Efforts to promote multilateral coordination to mitigate climate risks are most likely doomed to to fail in today’s fraught geopolitical environment. But a global race to subsidize renewable energy may encourage the development of cheap sustainable technologies, sparking a twenty-first-century green revolution.

PROVIDENCE – This week’s United Nations Climate Change Conference (COP27) in Egypt highlights the growing consensus that multilateral cooperation is necessary to avert environmental catastrophe. But with geopolitical tensions spiking and the US-China rivalry heating up, such efforts seem doomed to fail, much like previous efforts to promote global coordination on vaccines, trade, technological innovation, and macroeconomic policy.

The good news is that the consensus may be wrong: A lack of multilateral cooperation need not be fatal to the climate cause.

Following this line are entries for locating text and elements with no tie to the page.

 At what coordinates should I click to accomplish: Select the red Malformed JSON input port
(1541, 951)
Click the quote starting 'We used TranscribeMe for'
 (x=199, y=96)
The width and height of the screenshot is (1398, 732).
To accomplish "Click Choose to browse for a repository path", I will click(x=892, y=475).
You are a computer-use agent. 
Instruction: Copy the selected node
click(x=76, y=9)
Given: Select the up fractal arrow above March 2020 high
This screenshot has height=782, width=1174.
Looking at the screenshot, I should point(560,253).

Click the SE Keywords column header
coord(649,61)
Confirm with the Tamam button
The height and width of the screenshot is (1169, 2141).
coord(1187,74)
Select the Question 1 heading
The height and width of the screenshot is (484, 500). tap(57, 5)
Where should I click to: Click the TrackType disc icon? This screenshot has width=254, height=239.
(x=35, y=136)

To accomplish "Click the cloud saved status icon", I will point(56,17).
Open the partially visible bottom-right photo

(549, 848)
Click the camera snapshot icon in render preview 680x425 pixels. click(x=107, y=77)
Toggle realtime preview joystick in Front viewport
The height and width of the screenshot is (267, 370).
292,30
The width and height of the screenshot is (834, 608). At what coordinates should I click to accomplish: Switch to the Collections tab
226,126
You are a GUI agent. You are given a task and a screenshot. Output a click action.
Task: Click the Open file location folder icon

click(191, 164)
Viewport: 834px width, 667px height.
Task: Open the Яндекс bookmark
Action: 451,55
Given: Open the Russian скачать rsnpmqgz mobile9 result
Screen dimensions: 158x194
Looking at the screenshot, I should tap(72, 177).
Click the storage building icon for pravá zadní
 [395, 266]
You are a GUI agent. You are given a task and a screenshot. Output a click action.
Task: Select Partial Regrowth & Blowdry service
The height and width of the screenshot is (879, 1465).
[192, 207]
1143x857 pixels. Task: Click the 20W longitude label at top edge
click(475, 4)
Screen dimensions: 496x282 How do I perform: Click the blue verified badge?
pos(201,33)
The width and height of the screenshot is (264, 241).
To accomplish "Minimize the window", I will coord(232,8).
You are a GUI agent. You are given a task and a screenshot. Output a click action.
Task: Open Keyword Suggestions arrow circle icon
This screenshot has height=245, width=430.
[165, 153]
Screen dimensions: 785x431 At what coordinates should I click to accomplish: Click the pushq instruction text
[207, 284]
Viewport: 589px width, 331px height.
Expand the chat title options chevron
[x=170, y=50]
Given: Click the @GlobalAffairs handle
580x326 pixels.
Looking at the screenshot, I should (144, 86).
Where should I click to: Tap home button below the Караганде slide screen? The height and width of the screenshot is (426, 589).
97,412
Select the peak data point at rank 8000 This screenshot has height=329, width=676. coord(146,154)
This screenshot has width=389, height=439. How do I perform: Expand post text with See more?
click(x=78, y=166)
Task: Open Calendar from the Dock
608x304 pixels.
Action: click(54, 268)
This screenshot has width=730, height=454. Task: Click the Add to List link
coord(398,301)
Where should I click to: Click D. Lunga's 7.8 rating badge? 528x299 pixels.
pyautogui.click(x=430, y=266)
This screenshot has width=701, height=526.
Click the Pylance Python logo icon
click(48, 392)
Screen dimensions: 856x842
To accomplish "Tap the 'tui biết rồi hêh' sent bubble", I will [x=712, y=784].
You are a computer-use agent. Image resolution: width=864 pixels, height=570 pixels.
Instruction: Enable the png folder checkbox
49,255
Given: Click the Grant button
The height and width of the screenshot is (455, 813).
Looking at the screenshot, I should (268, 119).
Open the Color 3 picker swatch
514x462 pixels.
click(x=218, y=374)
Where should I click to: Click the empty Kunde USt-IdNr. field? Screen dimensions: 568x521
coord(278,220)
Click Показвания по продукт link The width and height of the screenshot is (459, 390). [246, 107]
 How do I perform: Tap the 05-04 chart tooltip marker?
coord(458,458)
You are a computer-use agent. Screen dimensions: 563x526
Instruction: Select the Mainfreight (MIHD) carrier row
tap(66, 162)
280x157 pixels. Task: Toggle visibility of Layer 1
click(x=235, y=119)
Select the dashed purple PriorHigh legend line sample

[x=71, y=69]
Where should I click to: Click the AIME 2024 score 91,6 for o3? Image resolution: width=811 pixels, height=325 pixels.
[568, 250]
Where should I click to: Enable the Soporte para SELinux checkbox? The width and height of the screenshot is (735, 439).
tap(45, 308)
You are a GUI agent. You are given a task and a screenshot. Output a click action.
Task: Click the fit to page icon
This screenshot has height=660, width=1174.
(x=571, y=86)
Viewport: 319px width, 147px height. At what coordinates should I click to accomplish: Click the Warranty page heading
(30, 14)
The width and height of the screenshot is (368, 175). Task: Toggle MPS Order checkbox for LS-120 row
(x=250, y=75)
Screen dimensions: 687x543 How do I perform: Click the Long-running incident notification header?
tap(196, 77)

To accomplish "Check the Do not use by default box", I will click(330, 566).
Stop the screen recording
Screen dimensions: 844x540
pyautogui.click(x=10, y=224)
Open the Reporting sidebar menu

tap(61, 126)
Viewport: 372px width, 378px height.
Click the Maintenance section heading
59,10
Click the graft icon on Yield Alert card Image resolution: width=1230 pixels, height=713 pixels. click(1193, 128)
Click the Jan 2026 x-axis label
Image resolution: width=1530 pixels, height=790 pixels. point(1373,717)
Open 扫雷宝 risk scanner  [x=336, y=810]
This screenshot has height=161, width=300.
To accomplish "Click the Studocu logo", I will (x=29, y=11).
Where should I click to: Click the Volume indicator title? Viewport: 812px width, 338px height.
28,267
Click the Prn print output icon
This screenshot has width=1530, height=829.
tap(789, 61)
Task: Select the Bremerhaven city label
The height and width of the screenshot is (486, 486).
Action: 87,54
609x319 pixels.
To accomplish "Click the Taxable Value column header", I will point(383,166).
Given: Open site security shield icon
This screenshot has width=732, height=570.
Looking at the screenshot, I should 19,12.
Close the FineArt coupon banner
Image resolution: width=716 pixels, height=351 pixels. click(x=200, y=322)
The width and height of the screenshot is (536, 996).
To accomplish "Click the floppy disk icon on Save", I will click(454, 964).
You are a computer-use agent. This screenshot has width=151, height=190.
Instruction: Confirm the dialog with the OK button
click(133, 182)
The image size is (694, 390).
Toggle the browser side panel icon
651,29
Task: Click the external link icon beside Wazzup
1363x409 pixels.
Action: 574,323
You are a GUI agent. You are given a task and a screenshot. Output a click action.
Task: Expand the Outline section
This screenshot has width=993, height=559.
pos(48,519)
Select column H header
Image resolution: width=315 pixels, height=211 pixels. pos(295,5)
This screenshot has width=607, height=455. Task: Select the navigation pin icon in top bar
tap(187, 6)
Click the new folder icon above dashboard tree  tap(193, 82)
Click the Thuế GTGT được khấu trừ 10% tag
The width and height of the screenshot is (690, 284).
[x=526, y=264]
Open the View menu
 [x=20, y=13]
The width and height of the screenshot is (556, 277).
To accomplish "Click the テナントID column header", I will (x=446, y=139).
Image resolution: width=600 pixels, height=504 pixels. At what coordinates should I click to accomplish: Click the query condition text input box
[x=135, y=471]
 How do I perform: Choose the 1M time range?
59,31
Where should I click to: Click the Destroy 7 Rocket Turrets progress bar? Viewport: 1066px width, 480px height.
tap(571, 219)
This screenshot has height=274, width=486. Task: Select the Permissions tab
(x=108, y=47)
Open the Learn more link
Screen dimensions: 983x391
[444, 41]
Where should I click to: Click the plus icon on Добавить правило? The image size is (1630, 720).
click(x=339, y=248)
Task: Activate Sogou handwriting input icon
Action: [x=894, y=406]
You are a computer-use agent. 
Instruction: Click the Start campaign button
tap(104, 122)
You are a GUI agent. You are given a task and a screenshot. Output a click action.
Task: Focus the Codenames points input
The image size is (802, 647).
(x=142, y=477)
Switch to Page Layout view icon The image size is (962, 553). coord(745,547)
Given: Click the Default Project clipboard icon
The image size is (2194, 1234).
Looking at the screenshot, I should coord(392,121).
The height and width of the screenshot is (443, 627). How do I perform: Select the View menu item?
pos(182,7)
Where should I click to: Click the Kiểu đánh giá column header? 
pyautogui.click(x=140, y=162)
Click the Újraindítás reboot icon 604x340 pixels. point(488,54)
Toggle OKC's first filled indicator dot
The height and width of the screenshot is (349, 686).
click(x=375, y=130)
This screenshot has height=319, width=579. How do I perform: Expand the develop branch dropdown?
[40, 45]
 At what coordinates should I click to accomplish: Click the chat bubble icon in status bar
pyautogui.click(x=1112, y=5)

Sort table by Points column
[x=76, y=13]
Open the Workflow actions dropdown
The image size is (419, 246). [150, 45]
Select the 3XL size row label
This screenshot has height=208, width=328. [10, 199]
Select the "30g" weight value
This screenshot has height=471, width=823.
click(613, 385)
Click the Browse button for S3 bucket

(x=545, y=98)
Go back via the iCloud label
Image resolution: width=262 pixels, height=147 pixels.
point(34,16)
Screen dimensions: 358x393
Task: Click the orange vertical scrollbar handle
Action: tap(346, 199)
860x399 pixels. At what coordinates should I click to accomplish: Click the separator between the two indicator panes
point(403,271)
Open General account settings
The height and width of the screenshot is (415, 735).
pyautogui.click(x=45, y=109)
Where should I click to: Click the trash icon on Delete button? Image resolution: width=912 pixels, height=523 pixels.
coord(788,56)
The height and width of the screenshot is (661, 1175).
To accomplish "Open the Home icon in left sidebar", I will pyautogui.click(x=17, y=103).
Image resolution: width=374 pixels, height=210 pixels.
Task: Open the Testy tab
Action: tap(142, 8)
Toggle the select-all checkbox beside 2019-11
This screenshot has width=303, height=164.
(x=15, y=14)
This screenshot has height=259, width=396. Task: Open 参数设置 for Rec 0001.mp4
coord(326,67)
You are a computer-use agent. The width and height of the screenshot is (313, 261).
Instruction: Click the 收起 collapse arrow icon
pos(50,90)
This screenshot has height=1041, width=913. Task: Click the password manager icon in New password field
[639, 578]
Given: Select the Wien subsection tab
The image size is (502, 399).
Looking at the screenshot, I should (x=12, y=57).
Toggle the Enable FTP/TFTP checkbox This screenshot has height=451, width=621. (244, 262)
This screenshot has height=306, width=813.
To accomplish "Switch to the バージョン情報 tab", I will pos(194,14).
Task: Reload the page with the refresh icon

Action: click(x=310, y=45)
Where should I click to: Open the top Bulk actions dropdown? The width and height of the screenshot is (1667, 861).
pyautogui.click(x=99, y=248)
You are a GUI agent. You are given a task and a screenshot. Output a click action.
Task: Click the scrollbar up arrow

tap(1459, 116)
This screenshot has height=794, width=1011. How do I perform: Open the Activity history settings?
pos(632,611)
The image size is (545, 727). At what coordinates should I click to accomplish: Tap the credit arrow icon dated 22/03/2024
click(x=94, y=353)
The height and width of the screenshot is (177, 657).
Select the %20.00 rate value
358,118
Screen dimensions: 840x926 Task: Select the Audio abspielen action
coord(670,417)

The existing frameworks for international coordination are outdated anyway, and technological competition, fueled by the United States’ climate-focused Inflation Reduction Act (IRA), may prove to be a more potent driver of innovation, ensuring that the fight against climate change continues apace.

So far, the main framework for promoting multilateral cooperation on climate change has relied on the principle of “cash for cuts,” whereby developed countries offer financial aid to persuade developing countries to launch ambitious decarbonization efforts. But this approach is no longer credible, given that the international community has failed to meet its financial commitments and has shown no sign of improving.